If i had a Datafeed that spammed multiple docs at once ( for example botnetalert, it triggered 20x )

What is the best function to use to just alert of that one event of all 20 events

this is in a short period of course

I think you'll need to describe your use case with a little more detail before I can make a recommendation. I don't know what data you're analyzing, what detector functions you're using or what you'd like your alerts to look like. Provide any necessary samples or screenshots if that helps make things easier. thanks in advance.

Right now , this query is looking for any event.code:Login with specific accounts as you can see ther is signals for 1 event. I am asking which Ml function would reduce this to 1 signal

I think this question might be a little too complicated to answer in this medium - it might be appropriate to get our support or Professional Services involved to help you.

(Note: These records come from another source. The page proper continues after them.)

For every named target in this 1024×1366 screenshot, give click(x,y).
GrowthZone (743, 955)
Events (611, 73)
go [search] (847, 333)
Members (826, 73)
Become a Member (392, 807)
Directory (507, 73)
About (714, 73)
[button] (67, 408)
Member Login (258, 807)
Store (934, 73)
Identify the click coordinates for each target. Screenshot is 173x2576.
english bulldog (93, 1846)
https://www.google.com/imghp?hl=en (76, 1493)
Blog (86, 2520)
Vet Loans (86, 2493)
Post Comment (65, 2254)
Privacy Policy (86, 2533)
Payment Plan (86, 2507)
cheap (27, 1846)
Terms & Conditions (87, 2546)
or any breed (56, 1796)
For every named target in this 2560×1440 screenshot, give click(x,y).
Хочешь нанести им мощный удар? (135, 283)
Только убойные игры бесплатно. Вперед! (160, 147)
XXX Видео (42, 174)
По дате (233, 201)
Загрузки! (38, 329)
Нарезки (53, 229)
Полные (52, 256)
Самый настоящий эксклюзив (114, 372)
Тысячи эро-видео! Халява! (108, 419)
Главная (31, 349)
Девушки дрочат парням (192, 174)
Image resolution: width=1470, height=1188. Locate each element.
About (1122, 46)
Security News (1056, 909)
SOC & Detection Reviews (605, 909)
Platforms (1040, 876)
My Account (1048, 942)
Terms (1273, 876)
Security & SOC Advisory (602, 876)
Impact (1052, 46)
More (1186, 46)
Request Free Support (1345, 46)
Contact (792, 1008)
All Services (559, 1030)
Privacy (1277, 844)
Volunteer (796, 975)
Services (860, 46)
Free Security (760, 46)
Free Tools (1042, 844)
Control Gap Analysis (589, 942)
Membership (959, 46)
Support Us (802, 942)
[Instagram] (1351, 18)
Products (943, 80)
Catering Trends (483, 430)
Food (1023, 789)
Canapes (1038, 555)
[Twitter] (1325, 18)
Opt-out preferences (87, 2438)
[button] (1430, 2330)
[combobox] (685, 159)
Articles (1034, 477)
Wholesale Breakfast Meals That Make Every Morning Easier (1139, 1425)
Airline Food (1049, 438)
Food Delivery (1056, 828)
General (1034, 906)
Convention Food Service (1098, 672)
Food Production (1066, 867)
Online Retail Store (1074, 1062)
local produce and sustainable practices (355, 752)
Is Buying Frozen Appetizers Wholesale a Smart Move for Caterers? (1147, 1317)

But, with that said, I could imagine a scenario in which you create an ML job that used an aggregated query in which the signals index was queried, but aggregated the count on the signal names were calculated. Then ML could invoke the count function with a partition on the segregated rule names. The query being made would look roughly like this:

GET .siem-signals-*/_search
{
  "size": 0,
  "query": {
    "bool": {
      "filter": [
        {
          "bool": {
            "filter": [
            {
                "term": {
                  "signal.status": "open"
                }
              }
            ],
            "must_not": [
              {
                "exists": {
                  "field": "signal.rule.building_block_type"
                }
              }
            ]
          }
        },
        {
          "range": {
            "@timestamp": {
              "gte": "2021-02-07T00:00:00.000Z",
              "lte": "2021-02-07T01:00:00.000Z",
              "format": "strict_date_optional_time"
            }
          }
        }
      ]
    }
  },
  "aggs": {
    "count_per_name": {
      "terms": {
        "field": "signal.rule.name",
        "size": 1000
      }
    }
  }
}

(but of course you'd remove the range clause and follow the suggestions in the documentation about how to get an ML job's datafeed to effectively utilize a query with aggregations)

This kind of query would yield results that roughly looked like:

and it is those aggregated counts that ML could analyze (with the count function and use of the summary_count_field_name flag to track the count values over time.

1 Like